The highway was deserted. Bolan sent two rounds from the Beretta toward the fleeing crew wagon, and saw an answering muzzle-flash.
He tried to remember what was along the river.
A few small towns. He was trying to second-guess the man in the Caddy, but his mind was drawing a blank.
The cars rocked along the freeway at sixty-five miles per hour, then accelerated to seventy-five. After a few minutes, the lead car slowed and took an off ramp toward the Oregon side of the huge Bonneville Dam, which spans the Columbia.
There was a parking lot beside the project, and a guard station, both locked.
Bolan spun the Thunderbird around to block the road to the parking lot.
There was no way the crew wagon could pass.
A figure sprang from the Caddy and ran toward the gate leading into the complex. The Executioner followed with the loaded Uzi and Big Thunder ready on his hip.
Evidently there was no exterior guard at night. The man went over the first low gate, and as Bolan pursued he saw the man climb a fence that, according to a sign, led toward the fish ladders. Without hesitation, the Executioner charged after his quarry.
Bolan could see no reason for the hit man to lead him here, but he did not want to lose him now.
For a moment he caught a good glimpse of his enemy under a floodlight.
He was tall and looked muscular. The man vanished around a corner. So far no one had challenged them. Probably few people trespassed there. But Bolan knew that a lot of gunfire would produce armed guards.
The man stopped near a long, inclined concrete plane with a fence on top: the fish ladders. These devices allowed salmon to leap up a series of long ladders, or steps, to spawn; the fish literally climbed upstream around the dam.
The hit man ran along the ladders to a narrow beam that crossed a twenty-foot gap. It was only twelve inches wide, and whe
n he reached the center he spread his arms for balance.
By then Bolan was close enough to use the Beretta.
The round slammed into one outstretched arm. The man fell from the narrow walkway into the concrete fish ladders six feet below. Two feet of water flowed over them.
The man tumbled down three of the wide steps, then came up brandishing a big cannon.
The weapon roared, but its round missed Bolan as he peered over the concrete side. The handgun opened up again and the round whizzed over Bolan's head. The blast reverberated in the heavy concrete-lined enclosure.
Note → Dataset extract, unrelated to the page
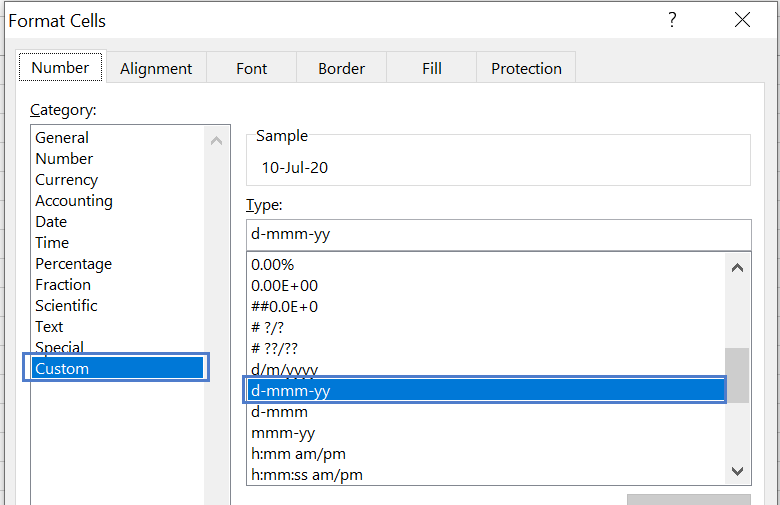Open the Font tab

pos(251,68)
Within ten seconds lights snapped on and a spotlight moved around, searching. A voice over a loudspeaker boomed, "Put down your weapon, and surrender. You are in a restricted area of the Bonneville Power Administration. Our guards are armed and will return fire."
Bolan slipped into the shadows. He had missed his chance to snuff the hit man. Now he had to flee before the guards closed in. He retraced his steps.
At the last gate, a searchlight swept over him and away, and he darted into the darkness. A voice called to him from a tower on a loudspeaker, but he ran hard for the Thunderbird.
Once inside he pulled Big Thunder from its holster and drove near the crew wagon. He rolled down the window and slammed three shots into the engine of the big car and a fourth into the gas tank. The Cadillac exploded in a fireball.
The Thunderbird roared through the exit as a Jeep with siren wailing came through a gate from the interior of the complex.
It was no contest. The Thunderbird rolled onto the highway, leaving the Jeep far behind. There was no chance the driver of the Jeep could identify the vehicle or get its license number.
13
As soon as he had time, Bolan wanted to contact Nino Tattaglia, a mafioso who chose to become an informant rather than spend forty years in prison.
Nino could find out if the Commission had put a new bloodhound on the Executioner's trail. He could find out about this new threat: his name, his home base, his training, his methods.